--- Data for processing Enclosed Below ---

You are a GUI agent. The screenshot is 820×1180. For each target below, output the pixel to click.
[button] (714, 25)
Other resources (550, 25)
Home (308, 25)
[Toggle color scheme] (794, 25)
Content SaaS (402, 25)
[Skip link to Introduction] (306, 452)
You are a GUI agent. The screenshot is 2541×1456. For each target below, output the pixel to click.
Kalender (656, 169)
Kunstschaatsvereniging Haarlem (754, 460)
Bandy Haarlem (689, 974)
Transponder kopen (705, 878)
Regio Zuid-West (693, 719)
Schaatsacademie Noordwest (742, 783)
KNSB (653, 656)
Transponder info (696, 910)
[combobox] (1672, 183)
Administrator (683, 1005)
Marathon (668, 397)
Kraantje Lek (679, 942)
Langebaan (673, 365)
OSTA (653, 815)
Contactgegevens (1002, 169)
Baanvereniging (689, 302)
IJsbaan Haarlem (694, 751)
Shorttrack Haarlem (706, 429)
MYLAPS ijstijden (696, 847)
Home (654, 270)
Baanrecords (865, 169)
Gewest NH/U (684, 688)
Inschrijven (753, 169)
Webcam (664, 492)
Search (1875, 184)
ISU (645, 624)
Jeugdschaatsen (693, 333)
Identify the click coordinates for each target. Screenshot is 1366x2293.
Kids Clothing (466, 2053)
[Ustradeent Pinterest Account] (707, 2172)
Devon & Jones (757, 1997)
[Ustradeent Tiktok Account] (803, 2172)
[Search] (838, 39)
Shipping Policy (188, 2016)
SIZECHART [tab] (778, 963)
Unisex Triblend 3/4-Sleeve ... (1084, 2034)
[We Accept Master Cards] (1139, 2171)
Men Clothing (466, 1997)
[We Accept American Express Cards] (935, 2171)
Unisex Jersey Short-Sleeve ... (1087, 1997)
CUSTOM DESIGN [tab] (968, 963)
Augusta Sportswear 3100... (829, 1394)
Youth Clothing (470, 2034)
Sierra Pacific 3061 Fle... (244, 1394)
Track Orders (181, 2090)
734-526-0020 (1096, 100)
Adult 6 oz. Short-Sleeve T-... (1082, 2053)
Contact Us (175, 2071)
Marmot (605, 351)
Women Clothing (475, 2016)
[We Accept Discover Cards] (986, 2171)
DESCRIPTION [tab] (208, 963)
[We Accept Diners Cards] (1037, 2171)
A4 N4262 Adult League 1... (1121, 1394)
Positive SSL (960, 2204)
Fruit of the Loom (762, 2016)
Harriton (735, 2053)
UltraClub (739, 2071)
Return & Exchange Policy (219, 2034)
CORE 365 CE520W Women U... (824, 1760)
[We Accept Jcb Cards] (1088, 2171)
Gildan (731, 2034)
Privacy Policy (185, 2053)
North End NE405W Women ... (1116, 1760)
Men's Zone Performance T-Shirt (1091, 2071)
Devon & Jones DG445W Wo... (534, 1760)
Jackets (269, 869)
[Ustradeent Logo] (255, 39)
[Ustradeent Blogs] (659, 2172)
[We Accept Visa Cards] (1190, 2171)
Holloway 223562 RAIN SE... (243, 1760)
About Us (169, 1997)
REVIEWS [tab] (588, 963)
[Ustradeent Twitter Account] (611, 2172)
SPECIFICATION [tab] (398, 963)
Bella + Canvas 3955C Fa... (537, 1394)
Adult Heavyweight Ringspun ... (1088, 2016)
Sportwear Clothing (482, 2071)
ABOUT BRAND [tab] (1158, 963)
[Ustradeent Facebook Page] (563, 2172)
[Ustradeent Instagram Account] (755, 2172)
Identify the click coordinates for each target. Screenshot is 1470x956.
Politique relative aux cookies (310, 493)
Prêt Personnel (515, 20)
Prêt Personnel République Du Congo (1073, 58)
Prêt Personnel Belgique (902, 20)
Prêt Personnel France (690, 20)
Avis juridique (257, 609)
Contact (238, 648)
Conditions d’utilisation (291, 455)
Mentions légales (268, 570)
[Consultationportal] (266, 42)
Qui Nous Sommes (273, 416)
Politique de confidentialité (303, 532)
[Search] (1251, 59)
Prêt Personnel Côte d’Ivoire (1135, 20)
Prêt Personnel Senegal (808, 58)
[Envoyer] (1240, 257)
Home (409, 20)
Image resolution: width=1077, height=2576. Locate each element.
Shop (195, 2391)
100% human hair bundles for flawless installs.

--- End of Enclosed Data for processing ---

- [What the task requires] Each line from the line holding "Mentions légales (268, 570)" through the end of the material above is to be printed exactly, both ends included, and no other line is to appear.

- [Solution to the exercise]
Mentions légales (268, 570)
[Consultationportal] (266, 42)
Qui Nous Sommes (273, 416)
Politique de confidentialité (303, 532)
[Search] (1251, 59)
Prêt Personnel Côte d’Ivoire (1135, 20)
Prêt Personnel Senegal (808, 58)
[Envoyer] (1240, 257)
Home (409, 20)
Image resolution: width=1077, height=2576. Locate each element.
Shop (195, 2391)
100% human hair bundles for flawless installs.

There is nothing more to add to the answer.